Incontrare la tradizione

Uno dei miei desideri, prima della partenza, era quello di entrare in contatto con le tradizioni locali, e sono davvero soddisfatta degli incontri fatti, alcuni piacevolmente inaspettati. Primo fra tutti quello con i gioielli tradizionali, e con la pregevolissima lavorazione a filigrana dell’oro e dell’argento. 

Dopo aver scoperto che questa antica tecnica qui si è affermata nel Rinascimento, grazie alla realizzazione di alcuni monili caratteristici come spille e ganceras, spinta dalla curiosità ho pensato che una delle tappe della mia vacanza in Sardegna sarebbe stata Oliena. Questo splendido borgo, disseminato di piccole corti e circondato da vigneti, è famoso per la sua grande tradizione nell’arte orafa e nella produzione di spille in oro e pietre colorate, gioielli tipici sfoggiati nelle sagre e nelle commemorazioni.

Il "pinnaleddu" portafortuna

Il mio secondo incontro con la tradizione è avvenuto proprio qui, grazie alla processione di San Lussorio che si celebra il 21 agosto, seguita da festeggiamenti, musica e spettacoli in piazza. In una delle bancarelle colorate, allestite per la festa, ho acquistato un "pinnaleddu". La venditrice ambulante, una signora simpatica con il tipico fazzolettone annodato sotto il mento, mi ha spiegato che questa piccola sfera di corallo, filigrana d’argento e pietra nera è un gioiello "dell’infanzia". Ancora oggi nei paesi si appunta con un nastro verde alla culla o ai vestiti dei bimbi, come portafortuna.

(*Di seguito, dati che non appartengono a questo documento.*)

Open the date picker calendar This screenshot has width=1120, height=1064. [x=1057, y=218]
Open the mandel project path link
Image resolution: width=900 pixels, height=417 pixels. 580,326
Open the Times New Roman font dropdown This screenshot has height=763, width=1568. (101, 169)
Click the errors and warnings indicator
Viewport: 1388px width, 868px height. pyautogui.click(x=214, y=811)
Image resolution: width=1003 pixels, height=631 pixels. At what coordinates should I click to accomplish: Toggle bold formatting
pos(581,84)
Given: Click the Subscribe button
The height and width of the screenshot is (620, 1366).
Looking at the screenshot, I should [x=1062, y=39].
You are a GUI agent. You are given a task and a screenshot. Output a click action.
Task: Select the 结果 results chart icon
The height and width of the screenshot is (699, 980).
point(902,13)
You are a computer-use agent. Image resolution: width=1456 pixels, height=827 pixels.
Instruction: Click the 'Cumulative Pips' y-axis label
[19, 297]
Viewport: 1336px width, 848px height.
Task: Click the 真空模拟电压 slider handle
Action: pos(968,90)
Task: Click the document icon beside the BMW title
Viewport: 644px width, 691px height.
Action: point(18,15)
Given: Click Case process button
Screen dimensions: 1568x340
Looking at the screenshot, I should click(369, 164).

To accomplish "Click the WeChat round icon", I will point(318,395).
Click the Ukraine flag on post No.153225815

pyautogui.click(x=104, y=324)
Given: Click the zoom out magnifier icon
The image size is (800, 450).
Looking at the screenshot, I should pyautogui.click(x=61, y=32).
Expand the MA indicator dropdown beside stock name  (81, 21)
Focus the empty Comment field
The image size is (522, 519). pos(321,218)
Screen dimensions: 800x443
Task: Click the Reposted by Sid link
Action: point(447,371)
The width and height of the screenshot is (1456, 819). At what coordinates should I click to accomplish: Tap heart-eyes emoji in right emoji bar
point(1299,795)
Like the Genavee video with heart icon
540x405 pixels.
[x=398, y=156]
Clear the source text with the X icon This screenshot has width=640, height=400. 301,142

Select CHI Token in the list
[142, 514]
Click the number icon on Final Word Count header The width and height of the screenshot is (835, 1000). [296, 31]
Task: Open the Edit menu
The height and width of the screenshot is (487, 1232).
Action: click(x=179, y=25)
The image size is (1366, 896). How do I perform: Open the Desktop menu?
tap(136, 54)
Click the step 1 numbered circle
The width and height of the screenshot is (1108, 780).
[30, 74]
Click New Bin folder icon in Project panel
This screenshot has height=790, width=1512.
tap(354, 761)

La bellezza di ceramiche e terrecotte

Dopo le filigrane di Oliena mi sono diretta verso le terre del Gerrei e del Sarrabus, giù fino a Cagliari, dove ho scoperto che la produzione di ceramiche e terrecotte conserva ancora un’impronta tradizionale molto forte. Girando tra i negozi e le piccole botteghe ho trovato manufatti di ogni genere: dagli utensili da cucina ai vasi, all’oggettistica. Le maioliche bianche di Cagliari e Sassari, gli enormi piatti di Assemini e le sculture naif di Siniscola, in terracotta dipinta a smalto, mi hanno fatto capire che gli artigiani sardi non hanno alcuna intenzione di rinunciare alla propria identità, presente in modo indelebile nelle loro realizzazioni. Osservare, in un laboratorio aperto al pubblico, l’antico il sistema di colorazione a base di succhi vegetali è stata davvero una scoperta, e lo stesso è valso per i sistemi di costruzione e cottura degli oggetti. Come quello dei congiolàrgius dell’Oristanese, vasai che operano ancora con un antico sistema a pedale che fa girare una ruota, sulla quale viene modellato a mano l’impasto di terracotta.

Il viaggio volge al termine

L’ultima tappa della mia vacanza nella Sardegna delle tradizioni artigiane è Muravera, cittadina a pochi km dalle splendide spiagge della Costa Rei, dove ho visitato una casa-museo con una mostra permanente sull’artigianato locale. Qui ho scoperto che un tempo le future spose possedevano un nutrito corredo di terrecotte, ognuna con un nome e una funzione. C’erano le brocche (marigas) per l’acqua, gli orci (brugnas) per il cibo e le conche (sciveddas) per la lavorazione della pasta. È buffo, ho pensato, i costumi cambiano ma le tradizioni resistono allo scorrere del tempo!